19 February 2011

Changing value of iterator in FOR loop: Yes, you can! (2023)

In the 16 February quiz, we asked: "Which of the following statements about the iterator (also referred to as the index) of a FOR loop are correct?" And we scored this choice as incorrect: "You can change the value of the iterator, but the new value must fall within the low and high values specified in the FOR loop header."

The explanation given was as follows:

Any attempt to change the value of the iterator will cause the following compilation error to be raised:
PLS-00363: expression 'INDX' cannot be used as an assignment target
One player wrote with the following observation:

Just saw the answers of 16-feb-2011 quiz. Though I got the answer correct for the choice "You can change the value or the iterator, but the new value must fall within the low and high values specified for the FOR loop header", after reading the explanation, I realize that I got it right for a different reason.

The answer "any attempt to change the value of the iterator will cause compilation error" is not fully correct. It correct for Numeric for_loop. But for Cursor for_loop, you are allowed to change the value of iterator:
SQL>l
  1  declare
  2  r dual%rowtype;
  3  begin
  4  r.dummy := 'Y';
  5  for iterator in (select * from dual)
  6  loop
  7  iterator := null; <-- changed
  8  iterator := r;     <-- changed
  9  end loop;
 10* end;
SQL>/

PL/SQL procedure successfully completed.
Thanks for pointing this out, Spoon! I feel that the scoring of this choice as incorrect is still valid, due to the second part of the sentence. It strongly imply a numeric FOR loop ("low and high values"). Even, however, if we could agree on a sensible meangin for "low" and "high" records, there are no restrictions on the values you can set in the record so that rule could be violated.

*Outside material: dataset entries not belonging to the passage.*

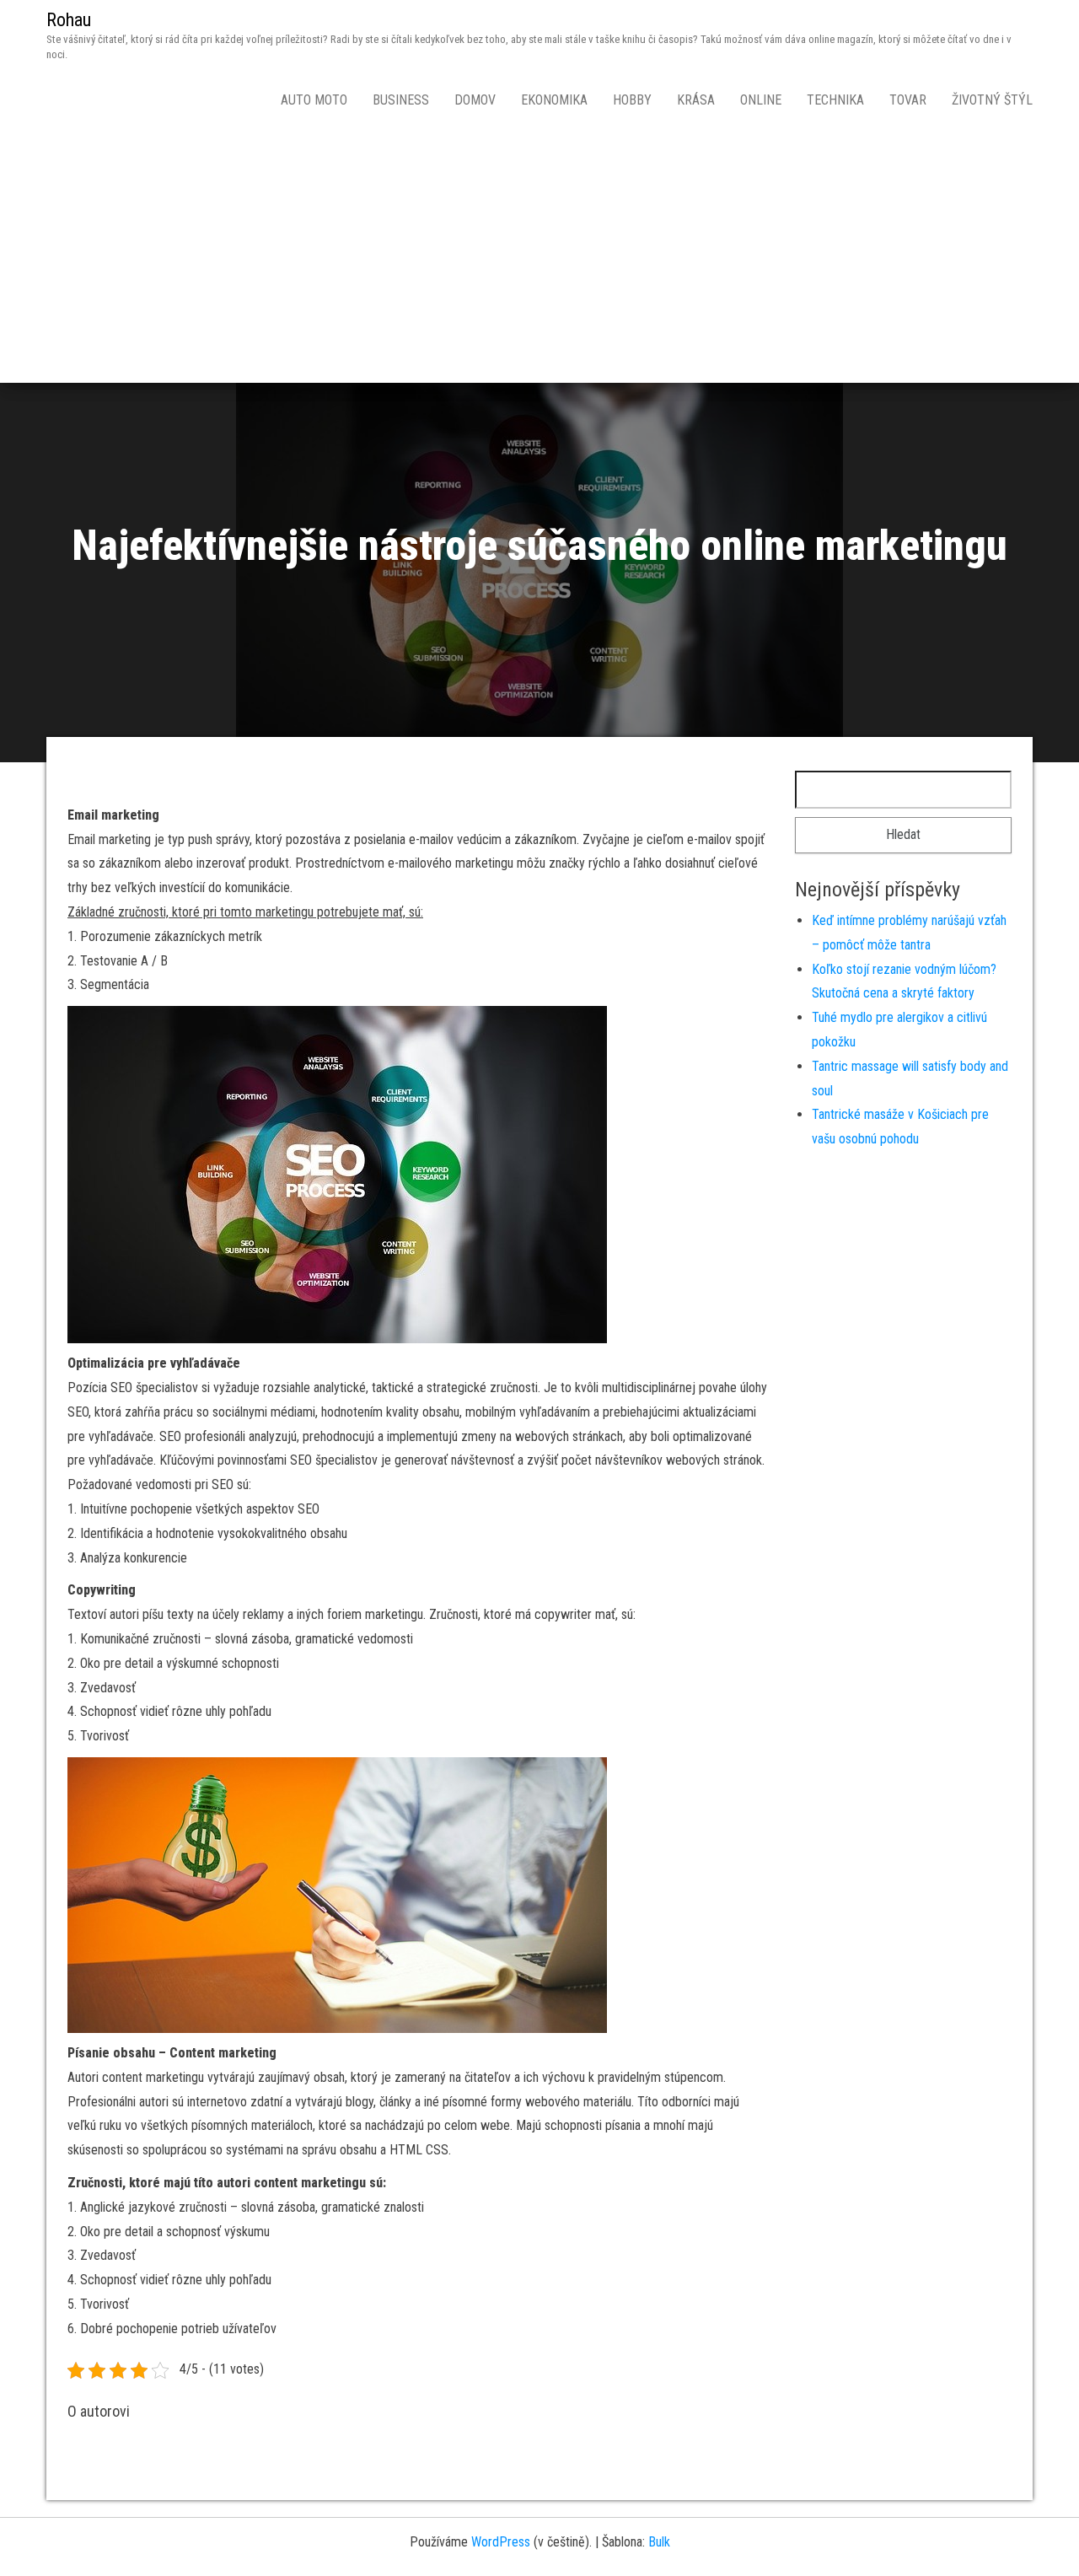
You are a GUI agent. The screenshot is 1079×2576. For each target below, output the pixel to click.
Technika (835, 100)
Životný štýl (992, 100)
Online (760, 100)
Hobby (632, 100)
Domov (475, 100)
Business (401, 100)
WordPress (500, 2542)
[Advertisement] (539, 256)
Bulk (659, 2542)
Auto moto (314, 100)
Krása (696, 100)
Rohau (68, 19)
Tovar (907, 100)
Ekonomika (554, 100)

What does this all mean? I will not be rescoring, but I will change the text of the choice to make clear I am talking about a numeric FOR loop. And I will create a quiz to use in the future regarding the ability to change a record iterator in a cursor FOR loop.

Autonomous Transactions and Deadlocks (2024)

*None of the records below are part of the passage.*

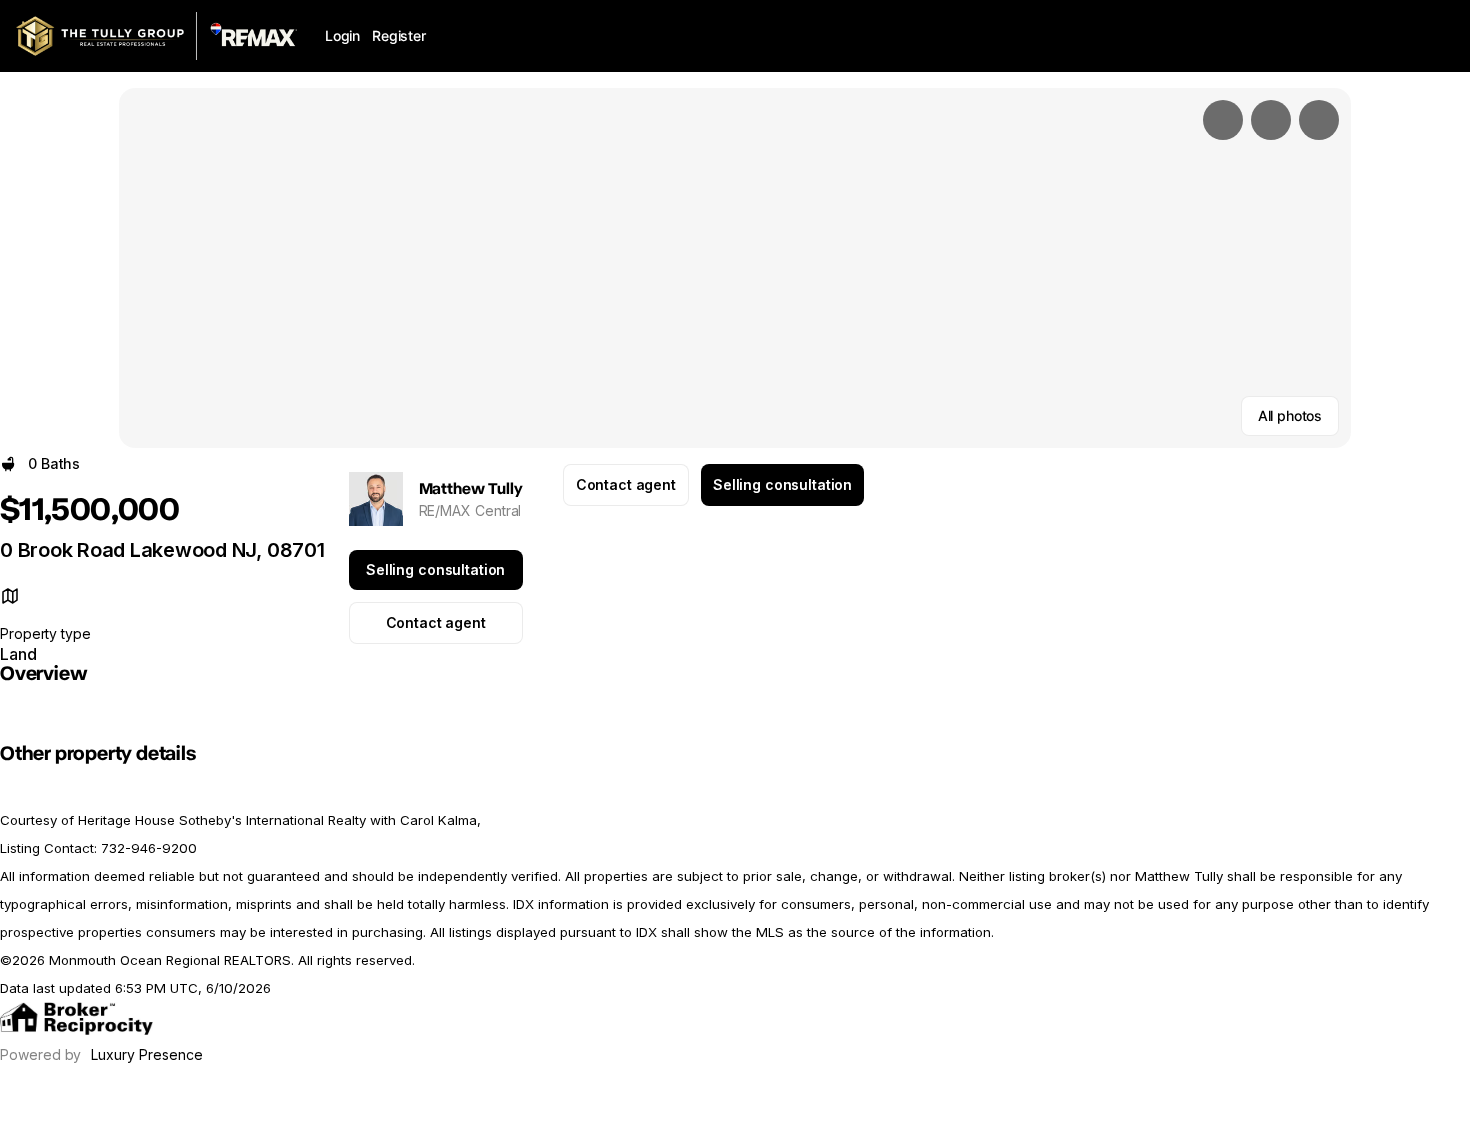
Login (342, 35)
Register (399, 35)
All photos (1290, 415)
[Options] (1223, 120)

A player wrote in response to the 17 February quiz:

You state that "The autonomous transaction blocks do not share locks with the "outer" session in which the first block was executed and locks were placed on rows". My question is then: why then does the dead lock occur? It must be exactly because the blocks DO share locks. Or what?? Could you elaborate more on, why the AUTONOMOUS_TRANSACTION declaration causes the deadlock yo occur. Wouldn't it be more precise if you said something like: The three blocks each have their own scope, and as such they do not block for each other (some argument with Oracle read consistency), and without autonomous transactions no deadlocks would occur, the AUTONOMOUS_TRANSACTIONs, causes the deadlocks to occur, (but why??). Also you should comment on the role of ROLLBACK in this quiz.

The quiz presented a set of three blocks, to be executed in the specified order, in the same session, simplified as follows:
BEGIN
   ...DML statements...
END;
/

DECLARE
   PRAGMA AUTONOMOUS_TRANSACTION;
BEGIN   
  ...DML statements...
   ROLLBACK;
END;
/

DECLARE
   PRAGMA AUTONOMOUS_TRANSACTION;
BEGIN
  ...DML statements...
   ROLLBACK;
       
END;
/
The first block executes and in the process locks, say, two rows. Those uncommitted changes and the associated locks are a part of the schema's transaction.

The second and third blocks, however, use the AUTONOMOUS_TRANSACTION pragma to specify that these blocks are to be executed as autonomous transactions. As stated in the Oracle documentation:

"An autonomous transaction is an independent transaction that can be called from another transaction, called the main transaction. You can suspend the calling transaction, perform SQL operations and commit or undo them in the autonomous transaction, and then resume the calling transaction.

"Autonomous transactions are useful for actions that must be performed independently, regardless of whether the calling transaction commits or rolls back. For example, in a stock purchase transaction, you want to commit customer data regardless of whether the overall stock purchase goes through. Additionally, you want to log error messages to a debug table even if the overall transaction rolls back.

"Autonomous transactions have the following characteristics:
  • "The autonomous transaction does not see uncommitted changes made by the main transaction and does not share locks or resources with the main transaction.
  • "Changes in an autonomous transaction are visible to other transactions upon commit of the autonomous transactions. Thus, users can access the updated information without having to wait for the main transaction to commit."
To conclude: each block executed in a session has its own scope in terms of identifiers declared in that block. From the standpoint of a transaction, however, all blocks are part of the same "main" transaction of the session - unless you use the AUTONOMOUS_TRANSACTION pragma.

I hope this clarifies the intent and lesson of the quiz.